To get a sense of the relationships between features and actions in AURAL, I conducted a card sort with 30 cards describing different actions with three potential users. Users organized the cards into piles according to what, for them, were similar actions and then gave a descriptive name to each pile. Seeing how users sorted certain cards into nearly identical piles made clear that there were logical associations between actions.



AURAL’s site map was directly informed by the strong associations between actions seen in the card sort.


To visualize how users would navigate AURAL, I built three user flow diagrams showing the primary user stories that need addressing. These user stories were selected by prioritizing those that helped design AURAL in its current state as a simplified, but core version of the app. Other user stories were saved for future iterations and improvements of the app.



With knowledge gleaned from the user flows, site map, and associations shown by the card sort, I sketched out wireframes. For the first round, I hand-drew the basic layout and design. After reviewing these with peers, I improved upon them with a digital wireframe in Adobe XD.

Drawn Wireframes

Digital Wireframes


Following another round of revisions, I used Adobe XD’s prototyping tools to make the wireframes interactive. I mapped out the basic interactions and included example assets instead of placeholders to prepare the prototype for future testing.

Prototype Interactions


Easy-to-read Roboto is AURAL’s font throughout and is intended to minimize distractions that might take away from the listening experience.

The monochromatic, purple-dominant color scheme is typically associated with mystery and creativity, fitting the themes of exploration and curation.

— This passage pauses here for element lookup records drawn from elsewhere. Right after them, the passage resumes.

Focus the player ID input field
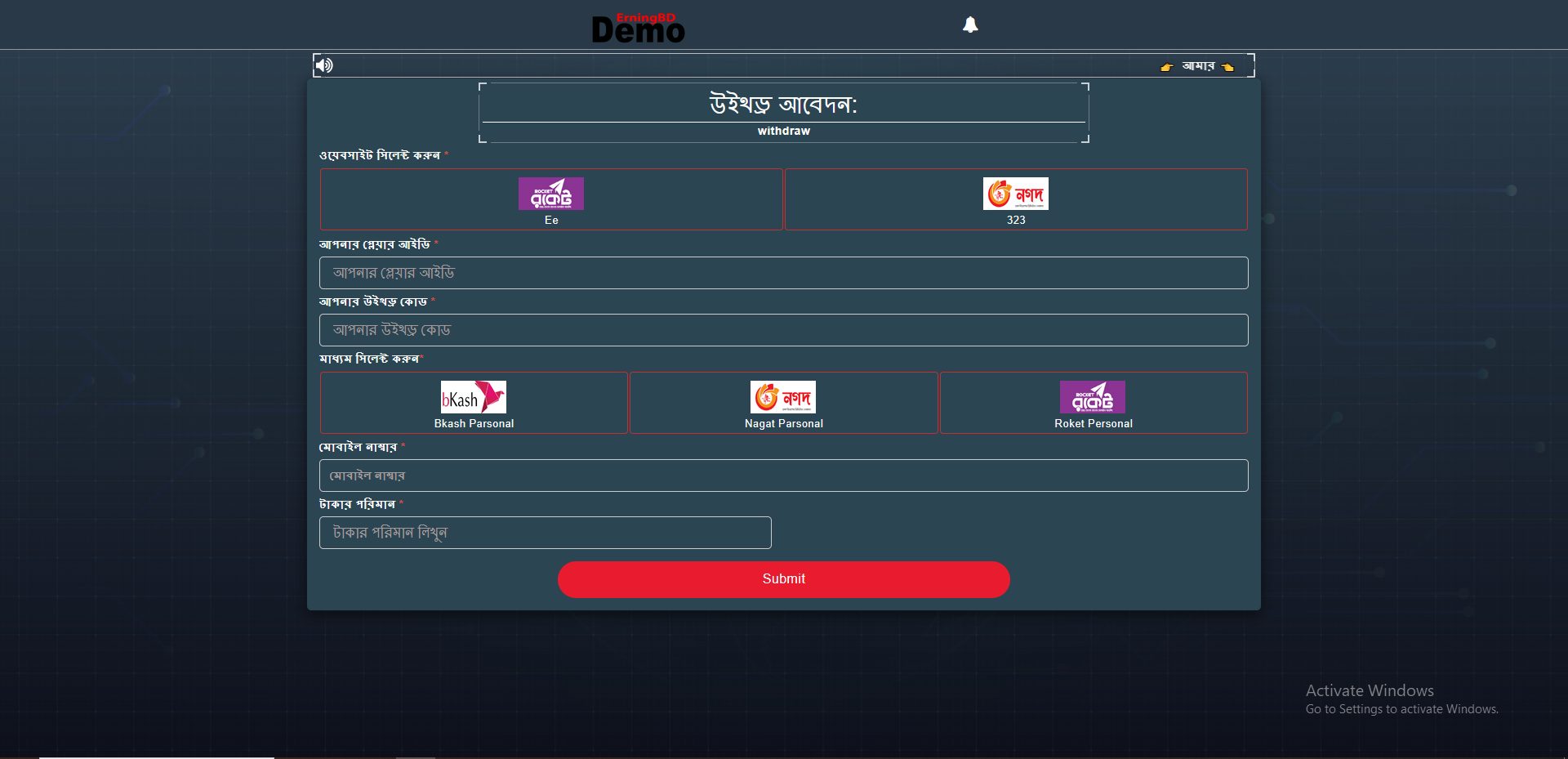The image size is (1568, 759). coord(783,273)
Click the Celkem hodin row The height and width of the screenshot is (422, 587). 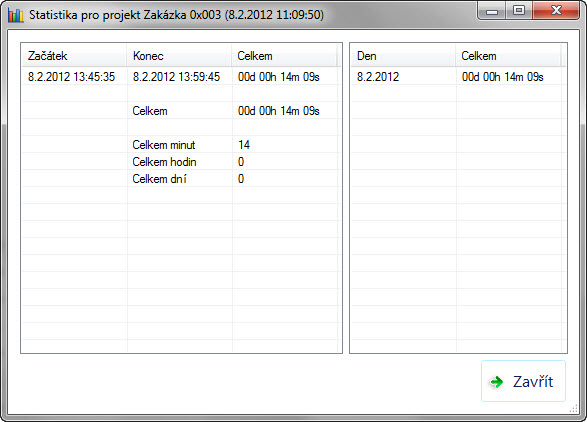pyautogui.click(x=181, y=162)
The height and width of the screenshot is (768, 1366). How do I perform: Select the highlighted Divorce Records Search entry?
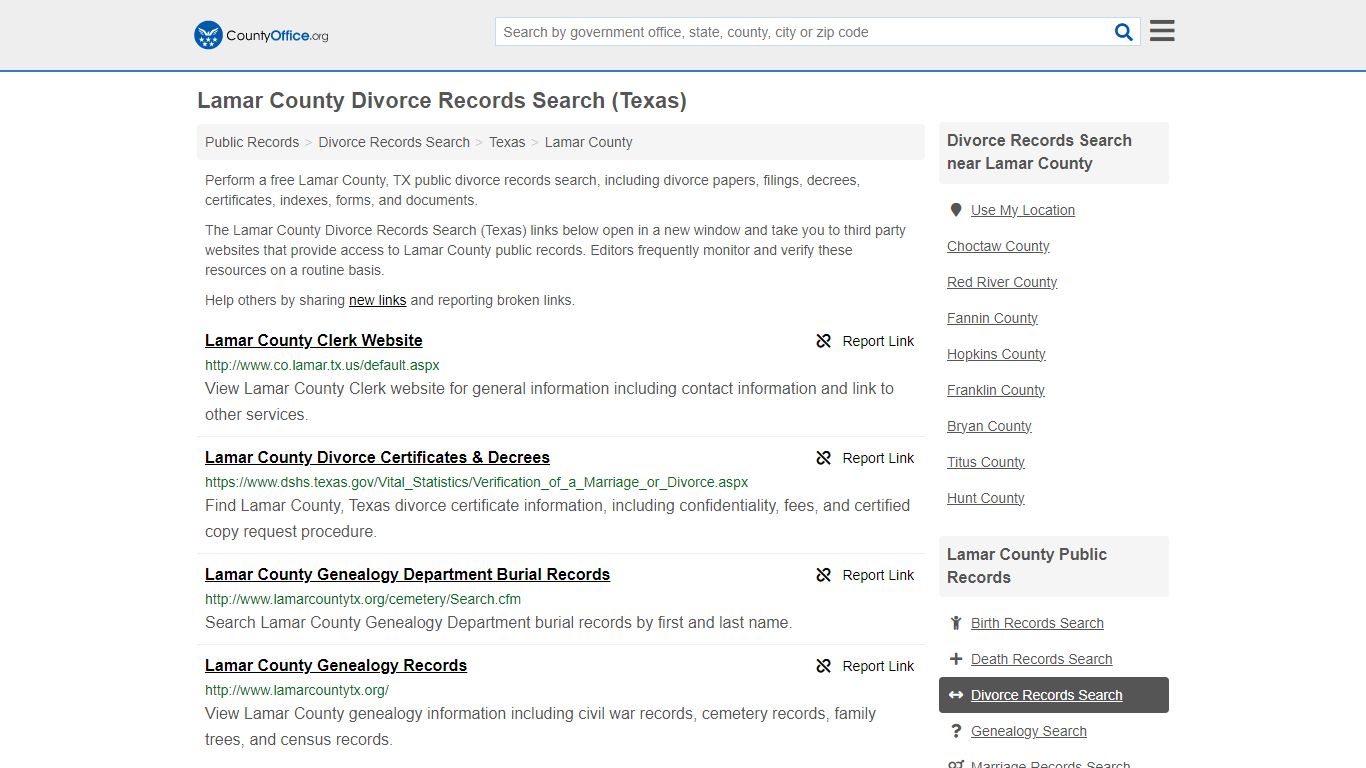pos(1046,694)
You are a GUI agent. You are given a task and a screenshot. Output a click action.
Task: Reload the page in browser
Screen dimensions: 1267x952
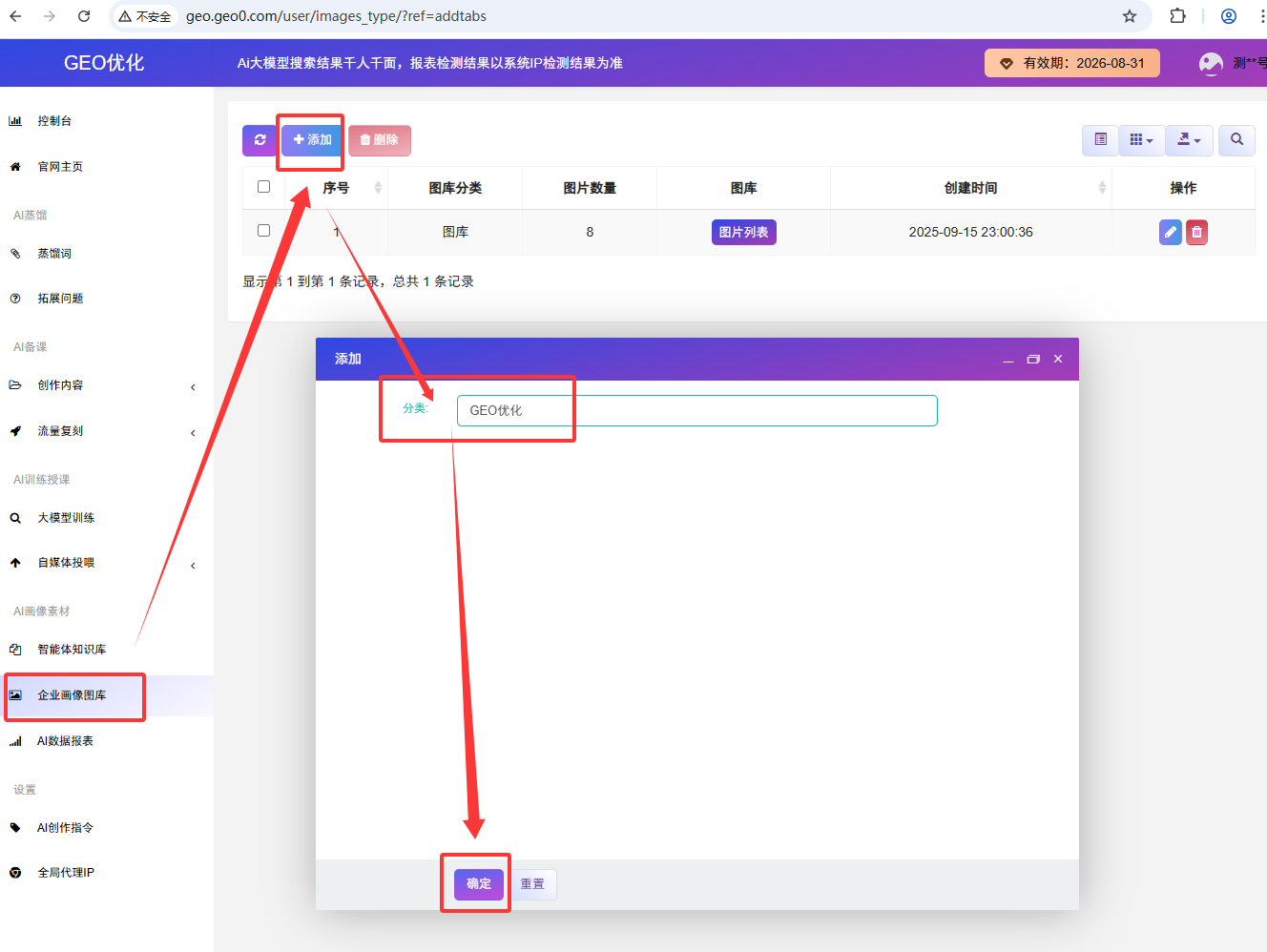(x=84, y=16)
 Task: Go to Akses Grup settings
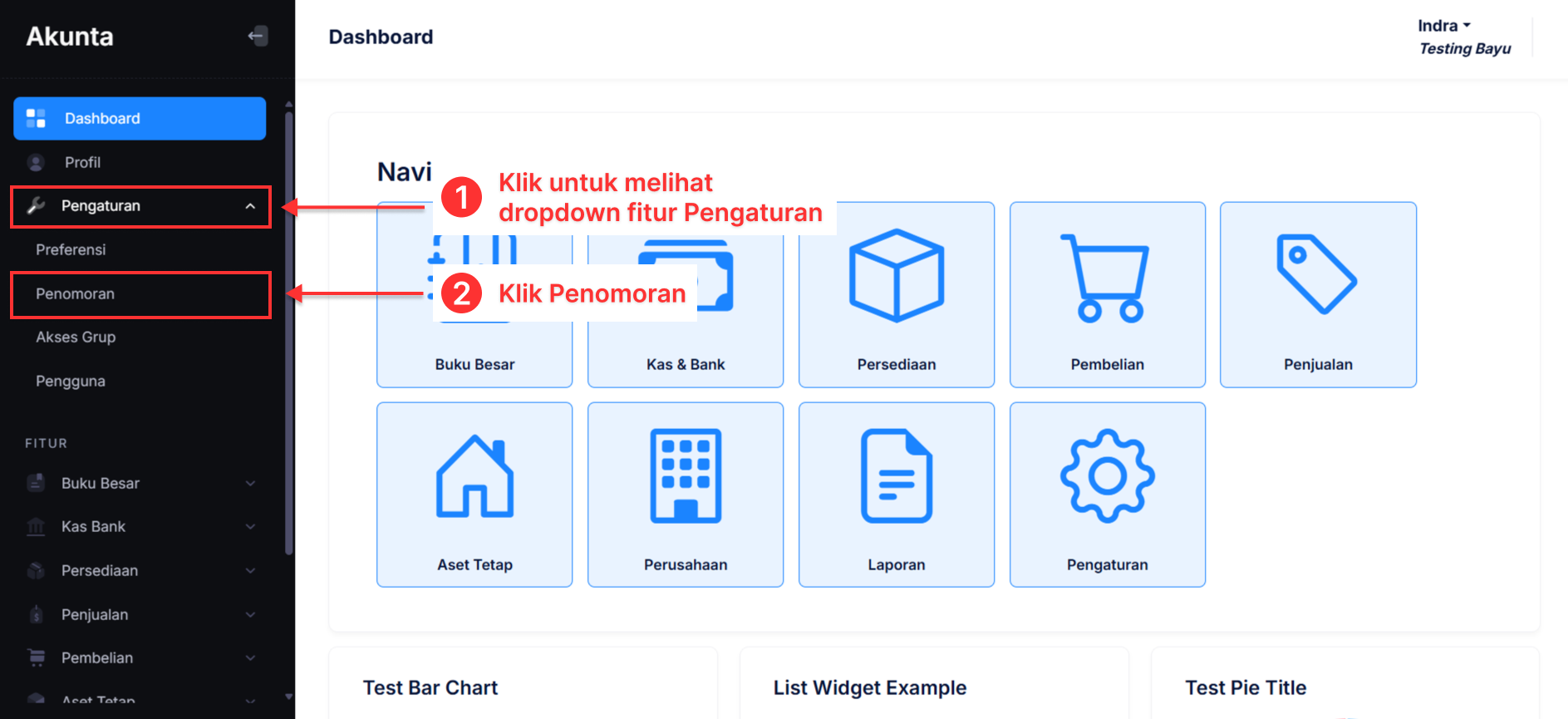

Doing user testing unearthed many ways AURAL could be improved. With this knowledge, I reworked the prototype and style guide as needed to address users’ major concerns which included:

  • Adding access to the “share room” functionality from the home screen

  • Redesigning and changing the nomenclature of “DJ Queue” and “Your Queue”

  • Redesigning navigation to address search not being nested within the “Your Queue” screen

Overall, the best feedback was that, despite minor navigation issues, all users expressed an interest in using the product. This means AURAL successfully addresses a desire that music fans have: to share digital music live.